In a recent post, a blogger expressed his displeasure at the US’s decision to not sell new F-16s to Taiwan and to instead upgrade their existing F-16s. The post also raised issues about the nature of the US-China-Taiwan relationship, arguing that it should not exist and that the US should support Taiwan based on both a moral and historical argument.
However, I would argue that the blogger has misunderstood the history of PRC/ROC relations and that the current move by the US should be viewed with a longer term view of US China policy. As well, the blogger seems to have ignored the current economic and political progress between Taiwan and China, and instead has opted for only a US-centric view of the situation.
From the abdication of the Chinese Emperor and the fall of the Imperial system in China in 1911 until the found of the People’s Republic in 1949, China was ruled by a coalition of warlords and other militia groups, vying for power over the state, eventually somewhat united under Generalissimo Jiang Jieshi (Chiang Kai-Shek). The Republic of China was a military dictatorship ruled by Jiang and his Guomindang party (KMT). It was one party rule. Jiang’s government arrested and tortured those that were suspected of opposing it, even going as far as to using the army to massacre Communist in major Chinese cities after making a unity pact with them.

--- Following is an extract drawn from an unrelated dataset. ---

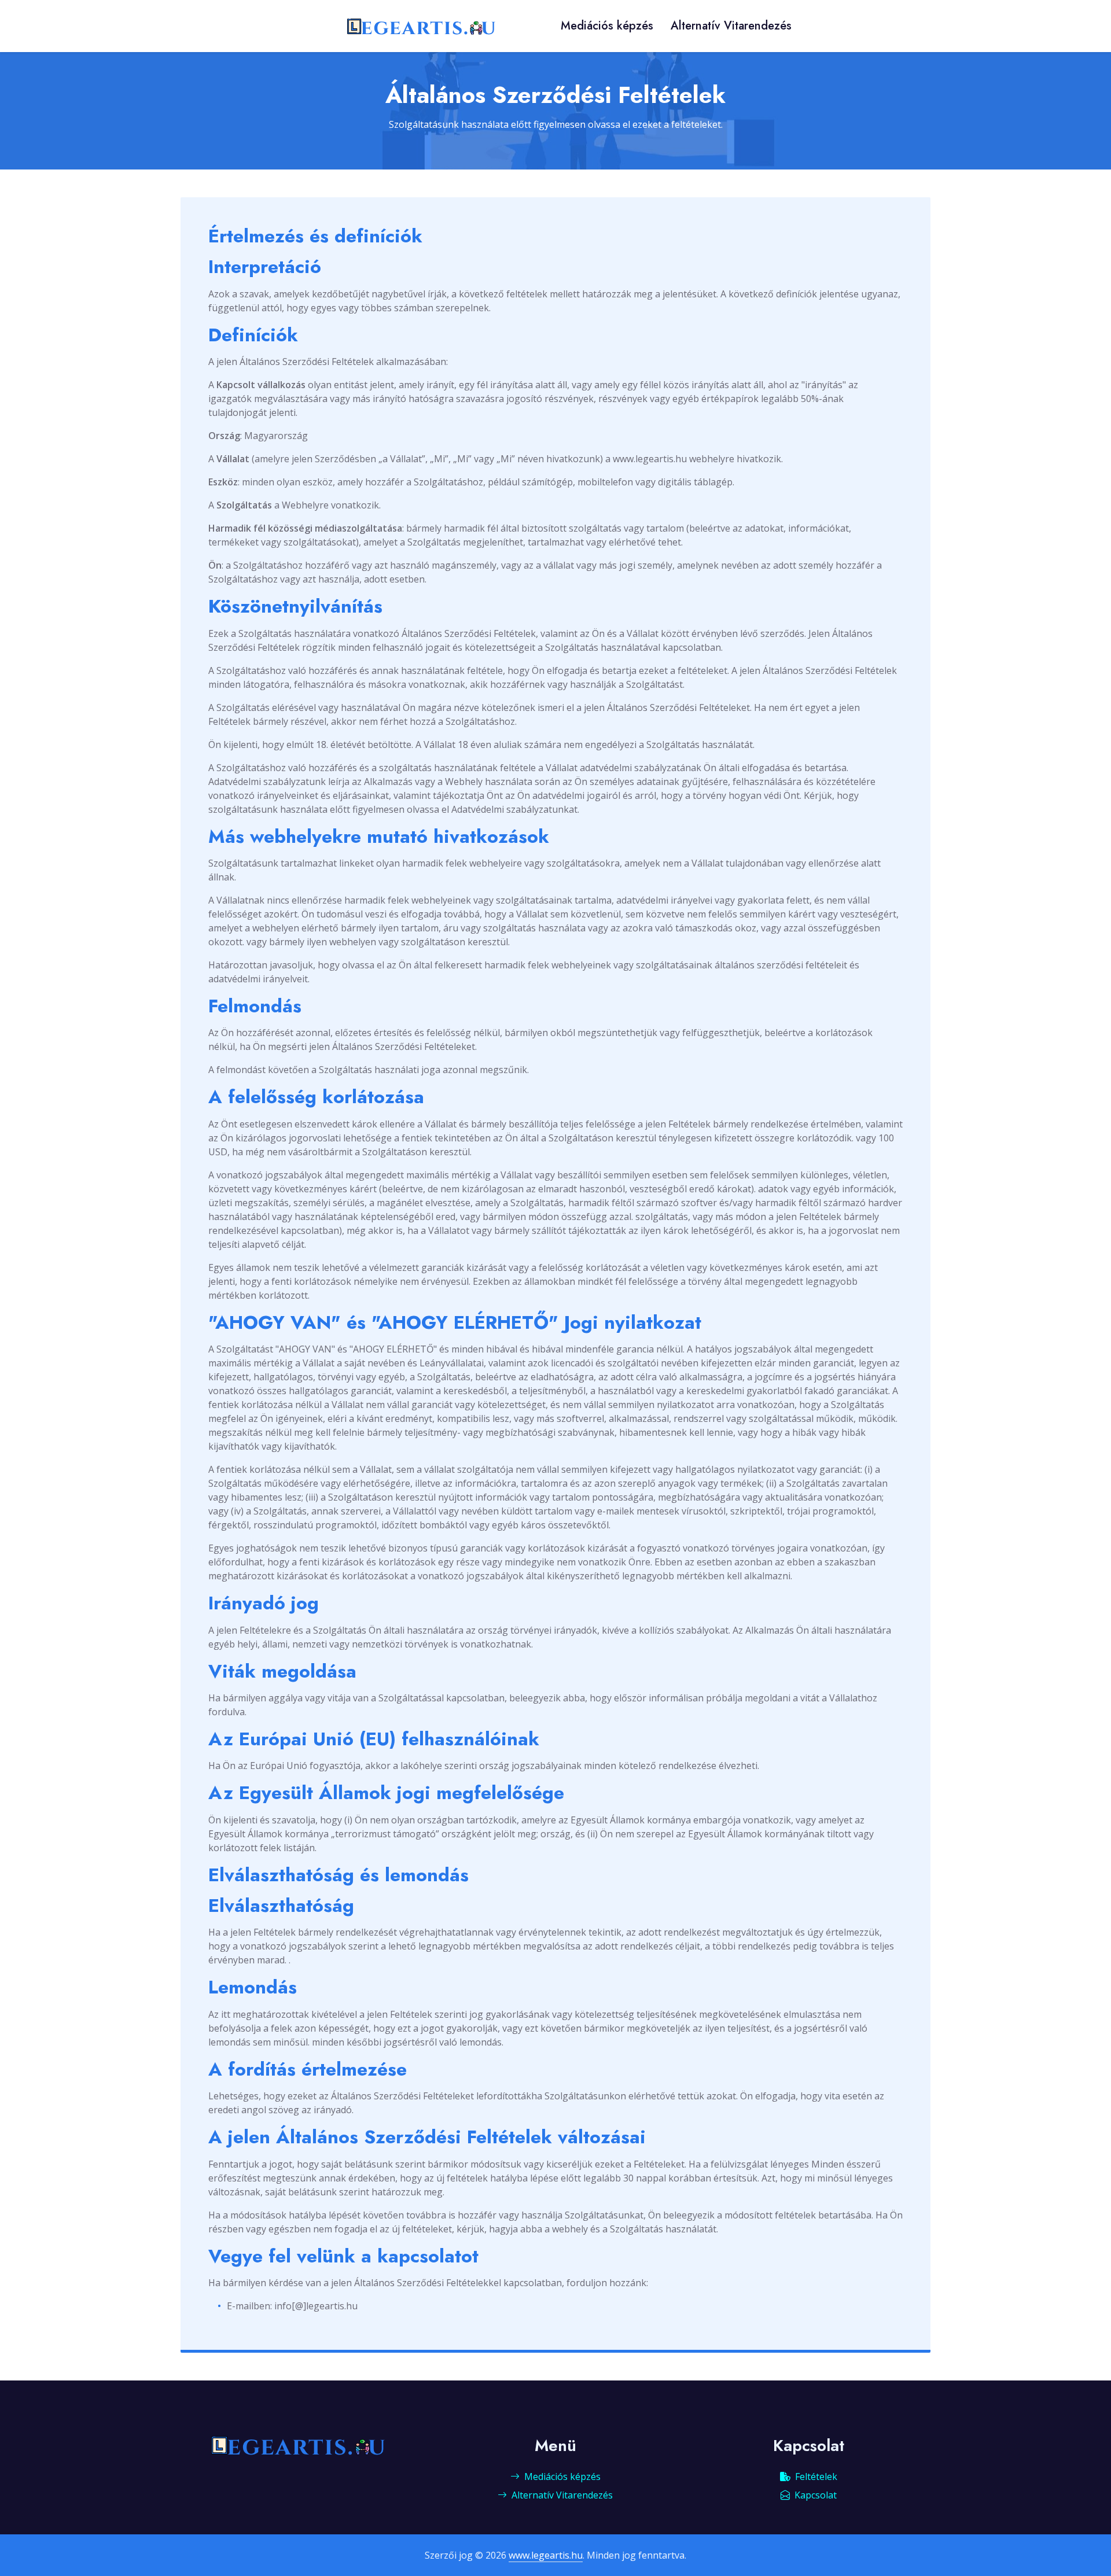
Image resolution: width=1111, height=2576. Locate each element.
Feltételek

Even after moving to Taiwan, Jiang continued the system of one party rule. Taiwan was under martial law until the late 1980s, and the first democratic elections for leader of ROC were not held until 1996.

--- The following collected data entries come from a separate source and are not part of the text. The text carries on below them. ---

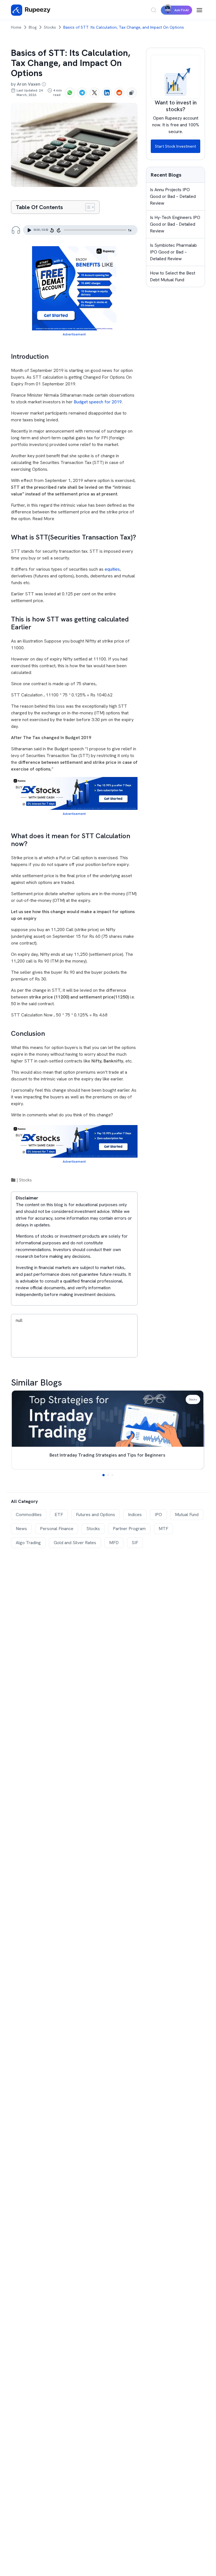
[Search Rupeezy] (153, 10)
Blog (33, 27)
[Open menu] (199, 10)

For Josh Lyman to say that ‘Good’ lost is not only not constructive in a policy sense, but makes me wish for an explanation of what his definition of ‘good’ is.
While morality and ethical behavior should not be completely absent for foreign policy, it can not be expected that all countries, including ours, are going to be good all the time or that bad countries can just be ignored.
While China is a country under the rule of a single party that calls itself ‘The Communist Part of China’, it is not in fact communist in the traditional sense, it is a one party authoritarian state. They practice what they call, ‘Socialism with Chinese Charateristics’, whatever that means.
China has shown in the last couple years that it intends to expand its navy and to actively pursue its territorial claims in the South China Sea. The amount of US debt that China holds is also worrying. While this ties our two countries together so that one cannot fail without the other being affected, the amount of debt should be lessened. China will become a rival of the US in the Asia-Pacific region, but that does not mean it is an enemy.
The US has kept its promises to Taiwan (a country that the US does not even recognize). They are provided with weapons to defend themselves as well the promise that America will protect it should the PLA invade.
However, to ignore a country as large (both geographically and demographically) as China is to ignore reality. Engagement with China and allowing the PRC and RoC to work out their issues with each other is the best course. While China can improve, there are many benefits the US can gain from China. Engagement with China is the best way to encourage China to improve.